Text for analysis:
• • • • •

The difficulty right now is a lack of clear and sustained leadership to show us the way forward. Today, it's clear that to deal with America's current and emerging challenges, we're going to need effective leaders in all sectors of society and at all levels of government. Leadership also needs to come from the private and nonprofit sectors, academia, and the media.

In the final analysis, these leaders are going to need to have four key attributes: courage, integrity, creativity and stewardship. We're going to need leaders who have the courage to state the facts, to speak the truth, and to do the right thing, even when it isn't popular. It's critical that those in positions of power and trust set their sights higher than what's prescribed by law or regulation, which generally represents the "floor" or minimal standard of acceptable conduct and not the desired state.

Individuals who strive to meet a higher set of moral and ethical standards. We're going to need leaders who have the integrity to lead by example and to practice what they preach. We're going to need leaders who are able to innovate and develop new solutions to old problems and help show others the way forward. Finally, we're going to need leaders who take their stewardship responsibilities seriously. These individuals understand that their job is not just to leave things better off when they leave than then when they came but also to leave things better positioned for the future.

Recent history provides two examples of countries who leaders took very different approaches to looming challenges. Before World War II, Argentina was one of the most prosperous nations in Latin America. Today, largely because of a combination of poor policy choices and outright inaction, Argentina has serious economic problems. In 2001, Argentina experienced the largest public debt default in history, and its standard of living has steadily declined.

On the other hand, there's the example of New Zealand. Like the United States and Europe, New Zealand has an aging population. Unlike the United States, New Zealand has taken steps to deal with the growing burden associated with its government pension system and other public benefits.

• • • • •

Supplied entries:
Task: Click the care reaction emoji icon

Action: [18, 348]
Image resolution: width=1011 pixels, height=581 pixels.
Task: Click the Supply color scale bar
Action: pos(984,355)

• • • • •

Problem: Could you continue the passage on leadership and America's challenges, starting right after its last sentence about New Zealand?

Answer to the exercise:
New Zealand is a work in progress, but at least its leaders have acknowledged the challenges at hand and have begun to address them. It's time the United States, and many other nations faced up to the challenge of our changing world. Because the truth is, thanks to the forces of globalization and other long-term trends, whether we live in Washington, London, or Beijing, we're increasingly in the same boat. As I said before, no country can or should go it alone. We're going to have to partner with each other to develop shared solutions to these problems. The choice is simple.

We can start rowing together or we can risk sinking separately. As a republic, the United States has existed for a little more than 200 years. In the context of both English and world history, I know that's not a long time. For example, the Roman Republic endured for about 500 years, before it finally fell - more than twice as long as the American experiment in representative government has lasted so far. The Roman Republic ended for many reasons, but three seem particularly relevant to today. The first reason was a decline in moral values and political comity at home. The second reason was over-confidence and over-extension abroad. The third reason was fiscal irresponsibility by the central government.

As I pointed out earlier, by learning from history, we can avoid repeating the mistakes of the past. We can and we must address the challenges I've discussed. And we need to do it sooner rather than later, while there's still a window of opportunity to act.

For many of the challenges I've mentioned, a few substantive reforms phased-in over time will make a huge difference. That way, we can minimize the need for drastic measures down the road and give all of our citizens more time to adjust to any changes.

In closing, America has faced great challenges in the past and we have always risen to face the challenge. I am convinced that we can, we must and eventually we will ultimately rise to meet this challenge. My efforts are designed to help to assure that we do so sooner rather than later not just for our country's sake, but for the sakes of our children, grandchildren and others who will suffer in the wake of our problems if we fail to act. The time for action is now!